# GIVEN EXERCISE:
In the stretch from the line containing "Given: Click the Parcela" through the line containing "pyautogui.click(x=1404, y=21)", change every "Instruction:" to "Command:" and leave all else unchanged. Give only those lines.

# WORKING DATA:
■ ■ ■

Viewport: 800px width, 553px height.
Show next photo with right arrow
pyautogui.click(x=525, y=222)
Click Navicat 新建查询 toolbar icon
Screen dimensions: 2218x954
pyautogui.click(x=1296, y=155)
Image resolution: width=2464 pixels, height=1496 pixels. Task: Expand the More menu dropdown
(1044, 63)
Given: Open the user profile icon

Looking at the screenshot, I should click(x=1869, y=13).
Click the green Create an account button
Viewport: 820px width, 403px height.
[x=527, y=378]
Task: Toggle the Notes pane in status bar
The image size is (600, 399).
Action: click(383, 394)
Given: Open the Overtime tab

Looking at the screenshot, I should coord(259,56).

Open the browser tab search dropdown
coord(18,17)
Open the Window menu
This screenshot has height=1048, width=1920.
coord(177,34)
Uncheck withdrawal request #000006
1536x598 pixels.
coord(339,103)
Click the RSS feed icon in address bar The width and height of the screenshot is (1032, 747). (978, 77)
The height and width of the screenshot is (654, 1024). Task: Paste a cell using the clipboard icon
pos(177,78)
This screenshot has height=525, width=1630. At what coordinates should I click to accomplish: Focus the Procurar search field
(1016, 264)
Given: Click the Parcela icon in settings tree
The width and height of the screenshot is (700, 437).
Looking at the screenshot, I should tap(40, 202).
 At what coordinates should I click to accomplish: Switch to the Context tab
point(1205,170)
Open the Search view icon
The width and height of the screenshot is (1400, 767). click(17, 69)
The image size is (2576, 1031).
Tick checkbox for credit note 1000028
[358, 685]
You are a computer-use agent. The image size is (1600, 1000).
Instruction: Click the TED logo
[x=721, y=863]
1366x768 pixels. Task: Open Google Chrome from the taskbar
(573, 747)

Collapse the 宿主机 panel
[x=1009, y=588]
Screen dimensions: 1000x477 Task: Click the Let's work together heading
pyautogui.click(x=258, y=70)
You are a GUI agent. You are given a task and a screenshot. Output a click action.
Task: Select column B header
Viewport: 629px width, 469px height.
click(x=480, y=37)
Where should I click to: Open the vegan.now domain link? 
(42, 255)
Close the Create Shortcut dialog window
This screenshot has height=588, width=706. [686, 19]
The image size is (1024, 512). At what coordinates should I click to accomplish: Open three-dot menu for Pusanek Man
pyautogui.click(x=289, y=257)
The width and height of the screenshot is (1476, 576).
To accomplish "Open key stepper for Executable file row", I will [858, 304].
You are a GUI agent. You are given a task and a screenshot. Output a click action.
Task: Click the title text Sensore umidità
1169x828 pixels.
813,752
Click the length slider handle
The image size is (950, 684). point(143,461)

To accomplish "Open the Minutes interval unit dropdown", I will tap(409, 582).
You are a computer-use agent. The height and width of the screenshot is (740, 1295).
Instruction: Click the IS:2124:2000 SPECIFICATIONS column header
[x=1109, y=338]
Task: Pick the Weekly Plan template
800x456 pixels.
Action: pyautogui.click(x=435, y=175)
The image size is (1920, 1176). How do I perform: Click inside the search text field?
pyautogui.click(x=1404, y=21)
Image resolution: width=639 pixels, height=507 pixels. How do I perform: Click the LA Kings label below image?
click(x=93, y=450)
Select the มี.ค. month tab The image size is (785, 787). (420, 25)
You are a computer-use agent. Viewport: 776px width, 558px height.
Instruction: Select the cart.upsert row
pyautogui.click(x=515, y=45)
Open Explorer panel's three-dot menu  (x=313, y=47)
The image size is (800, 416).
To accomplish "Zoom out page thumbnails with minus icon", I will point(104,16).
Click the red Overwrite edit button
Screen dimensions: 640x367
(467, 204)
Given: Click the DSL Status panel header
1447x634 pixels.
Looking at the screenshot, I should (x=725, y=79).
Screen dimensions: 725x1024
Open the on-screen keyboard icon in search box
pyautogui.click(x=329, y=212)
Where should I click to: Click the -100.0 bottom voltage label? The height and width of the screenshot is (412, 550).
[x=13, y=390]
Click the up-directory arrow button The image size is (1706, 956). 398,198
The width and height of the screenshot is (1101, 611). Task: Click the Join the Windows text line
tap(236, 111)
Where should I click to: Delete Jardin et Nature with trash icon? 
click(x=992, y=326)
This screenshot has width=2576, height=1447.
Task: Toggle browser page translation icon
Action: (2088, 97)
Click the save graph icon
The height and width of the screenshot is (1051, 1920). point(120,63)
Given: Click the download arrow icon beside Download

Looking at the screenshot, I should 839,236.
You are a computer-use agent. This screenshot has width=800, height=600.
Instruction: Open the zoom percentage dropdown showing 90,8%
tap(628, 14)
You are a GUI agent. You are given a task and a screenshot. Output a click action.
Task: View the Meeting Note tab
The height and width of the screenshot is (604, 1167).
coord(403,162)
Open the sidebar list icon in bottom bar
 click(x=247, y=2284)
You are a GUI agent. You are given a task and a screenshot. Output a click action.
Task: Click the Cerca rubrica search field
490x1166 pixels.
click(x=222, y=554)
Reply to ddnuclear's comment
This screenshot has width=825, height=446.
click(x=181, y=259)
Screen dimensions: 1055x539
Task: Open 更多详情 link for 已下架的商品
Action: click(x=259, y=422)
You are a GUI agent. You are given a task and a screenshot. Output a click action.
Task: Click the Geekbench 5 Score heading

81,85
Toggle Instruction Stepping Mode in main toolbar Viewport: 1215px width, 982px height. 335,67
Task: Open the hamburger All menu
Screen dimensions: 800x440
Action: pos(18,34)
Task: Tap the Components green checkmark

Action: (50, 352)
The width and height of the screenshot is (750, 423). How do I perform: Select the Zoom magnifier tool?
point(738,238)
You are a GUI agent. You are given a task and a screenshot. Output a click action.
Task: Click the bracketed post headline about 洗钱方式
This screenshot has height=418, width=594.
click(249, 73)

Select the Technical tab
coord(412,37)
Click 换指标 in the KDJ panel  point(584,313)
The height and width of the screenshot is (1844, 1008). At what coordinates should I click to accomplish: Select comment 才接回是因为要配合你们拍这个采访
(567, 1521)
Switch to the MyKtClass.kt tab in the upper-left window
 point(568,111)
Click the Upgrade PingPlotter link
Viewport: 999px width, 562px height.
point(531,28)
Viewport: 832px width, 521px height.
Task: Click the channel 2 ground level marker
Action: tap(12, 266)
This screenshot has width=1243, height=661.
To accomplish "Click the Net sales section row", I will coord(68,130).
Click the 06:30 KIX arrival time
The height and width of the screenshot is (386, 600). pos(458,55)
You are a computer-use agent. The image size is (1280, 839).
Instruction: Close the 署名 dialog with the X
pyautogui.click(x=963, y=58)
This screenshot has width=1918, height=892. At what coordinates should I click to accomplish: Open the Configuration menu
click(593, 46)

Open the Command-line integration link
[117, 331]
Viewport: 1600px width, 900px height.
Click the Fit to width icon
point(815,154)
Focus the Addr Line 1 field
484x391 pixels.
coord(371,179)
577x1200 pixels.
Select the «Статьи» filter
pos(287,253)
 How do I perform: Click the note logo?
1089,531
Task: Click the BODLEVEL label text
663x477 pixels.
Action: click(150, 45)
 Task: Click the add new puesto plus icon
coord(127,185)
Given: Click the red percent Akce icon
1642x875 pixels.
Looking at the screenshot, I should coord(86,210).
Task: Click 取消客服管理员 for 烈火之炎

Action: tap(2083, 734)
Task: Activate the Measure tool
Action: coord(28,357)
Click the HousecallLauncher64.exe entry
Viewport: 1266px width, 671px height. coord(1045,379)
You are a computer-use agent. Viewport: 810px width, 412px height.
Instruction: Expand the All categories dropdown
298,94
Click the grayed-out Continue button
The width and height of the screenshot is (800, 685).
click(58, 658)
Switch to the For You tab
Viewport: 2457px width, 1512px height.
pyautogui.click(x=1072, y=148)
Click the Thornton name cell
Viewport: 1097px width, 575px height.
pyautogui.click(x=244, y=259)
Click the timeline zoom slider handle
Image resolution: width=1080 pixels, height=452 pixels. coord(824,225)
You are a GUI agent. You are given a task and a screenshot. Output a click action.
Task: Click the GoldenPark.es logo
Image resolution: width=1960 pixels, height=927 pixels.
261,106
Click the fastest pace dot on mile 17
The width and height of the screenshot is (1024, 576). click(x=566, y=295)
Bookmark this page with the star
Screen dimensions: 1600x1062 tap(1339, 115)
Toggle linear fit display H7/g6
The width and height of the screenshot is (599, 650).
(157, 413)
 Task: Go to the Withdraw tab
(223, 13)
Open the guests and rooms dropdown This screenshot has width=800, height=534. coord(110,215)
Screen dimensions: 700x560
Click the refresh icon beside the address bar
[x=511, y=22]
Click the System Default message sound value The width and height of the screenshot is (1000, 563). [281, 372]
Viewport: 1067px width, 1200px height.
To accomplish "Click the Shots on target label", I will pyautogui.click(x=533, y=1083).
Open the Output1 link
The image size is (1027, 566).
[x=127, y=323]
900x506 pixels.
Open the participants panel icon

■ ■ ■

# RESULT:
Given: Click the Parcela icon in settings tree
The width and height of the screenshot is (700, 437).
Looking at the screenshot, I should tap(40, 202).
 At what coordinates should I click to accomplish: Switch to the Context tab
point(1205,170)
Open the Search view icon
The width and height of the screenshot is (1400, 767). click(17, 69)
The image size is (2576, 1031).
Tick checkbox for credit note 1000028
[358, 685]
You are a computer-use agent. The image size is (1600, 1000).
Command: Click the TED logo
[x=721, y=863]
1366x768 pixels. Task: Open Google Chrome from the taskbar
(573, 747)

Collapse the 宿主机 panel
[x=1009, y=588]
Screen dimensions: 1000x477 Task: Click the Let's work together heading
pyautogui.click(x=258, y=70)
You are a GUI agent. You are given a task and a screenshot. Output a click action.
Task: Select column B header
Viewport: 629px width, 469px height.
click(x=480, y=37)
Where should I click to: Open the vegan.now domain link? 
(42, 255)
Close the Create Shortcut dialog window
This screenshot has height=588, width=706. [686, 19]
The image size is (1024, 512). At what coordinates should I click to accomplish: Open three-dot menu for Pusanek Man
pyautogui.click(x=289, y=257)
The width and height of the screenshot is (1476, 576).
To accomplish "Open key stepper for Executable file row", I will [858, 304].
You are a GUI agent. You are given a task and a screenshot. Output a click action.
Task: Click the title text Sensore umidità
1169x828 pixels.
813,752
Click the length slider handle
The image size is (950, 684). point(143,461)

To accomplish "Open the Minutes interval unit dropdown", I will tap(409, 582).
You are a computer-use agent. The height and width of the screenshot is (740, 1295).
Command: Click the IS:2124:2000 SPECIFICATIONS column header
[x=1109, y=338]
Task: Pick the Weekly Plan template
800x456 pixels.
Action: pyautogui.click(x=435, y=175)
The image size is (1920, 1176). How do I perform: Click inside the search text field?
pyautogui.click(x=1404, y=21)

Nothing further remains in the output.